Périodes antérieures à 2002 : avant la dématérialisation complète, les transmissions étaient faites sur support papier. De nombreuses données de cette période n'ont jamais été numérisées ou l'ont été avec des erreurs.

Changement de département ou de région : les transferts de dossier entre agences locales ont parfois entraîné des pertes d'information, notamment pour les périodes de chômage des années 1990 et 2000.

Impact du chômage sur le SAM

Les trimestres de chômage sont des trimestres assimilés, pas cotisés. Ils comptent pour la durée d'assurance mais ne génèrent aucun salaire reporté. Conséquence directe : une année de chômage complet produit une année à 0 euro de salaire reporté.

Bonne nouvelle : cette année à 0 euro n'entre pas dans le calcul du SAM, car le SAM retient les 25 meilleures années. Une année de chômage complet ne fait donc pas baisser votre SAM — elle est simplement ignorée dans la sélection.

Attention toutefois : si vous avez moins de 25 années avec des salaires reportés (carrière courte, carrière étrangère, activité libérale...), les années à zéro seront forcément incluses dans le calcul et feront baisser votre SAM. C'est un cas plus rare mais qui touche certains profils.

Chômage longue durée et départ anticipé

Les périodes de chômage indemnisé peuvent être prises en compte dans le cadre du départ anticipé pour carrière longue. Pour bénéficier de ce dispositif, il faut avoir commencé à travailler jeune (avant 16, 18 ou 20 ans selon les cas) et justifier d'une durée d'assurance cotisée suffisante.

Les trimestres de chômage sont ici comptés comme trimestres réputés cotisés, mais dans une limite de 4 trimestres maximum sur l'ensemble de la carrière. Pour le reste, seuls les trimestres effectivement cotisés (avec versement de cotisations) sont pris en compte.

Cette limitation est souvent mal comprise. Un salarié ayant connu 3 ans de chômage au total ne pourra compter que 4 de ces trimestres dans son calcul de carrière longue, même si les 12 trimestres sont validés pour la durée d'assurance classique.

Comment vérifier vos trimestres de chômage sur le RIS

Voici la procédure pour vous assurer que toutes vos périodes sont correctement comptabilisées :

1. Rassemblez vos justificatifs : attestations de Pôle emploi / France Travail, notifications d'ouverture de droits, relevés mensuels d'indemnisation. Si vous ne les avez plus, France Travail conserve vos données et peut vous fournir des duplicatas.

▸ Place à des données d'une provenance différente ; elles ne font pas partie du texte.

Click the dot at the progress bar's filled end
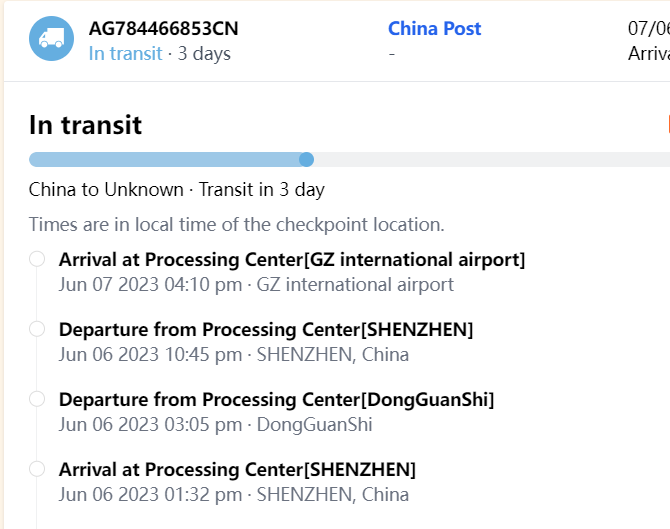(x=307, y=159)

2. Consultez votre RIS sur info-retraite.fr : repérez chaque année où vous étiez au chômage. Les trimestres assimilés doivent apparaître avec la mention « chômage » ou « ASSEDIC ».

3. Comptez : pour chaque période d'indemnisation, divisez le nombre de jours par 50. Le résultat (arrondi à l'entier inférieur) doit correspondre au nombre de trimestres affichés.

4. Réclamez si nécessaire : adressez un courrier recommandé à votre caisse de retraite (CNAV / CARSAT) avec les justificatifs. Le délai de traitement est de 2 à 4 mois en moyenne.

Gagnez du temps : notre vérification approfondie croise automatiquement vos périodes déclarées avec les trimestres présents sur votre relevé. L'analyse automatisée identifie les écarts et vous indique exactement les périodes manquantes et les justificatifs à fournir.

Les périodes de chômage ne doivent pas être des périodes perdues pour votre retraite. Les règles existent pour les comptabiliser — encore faut-il que les données aient été correctement transmises et enregistrées. Vérifiez, et réclamez si nécessaire.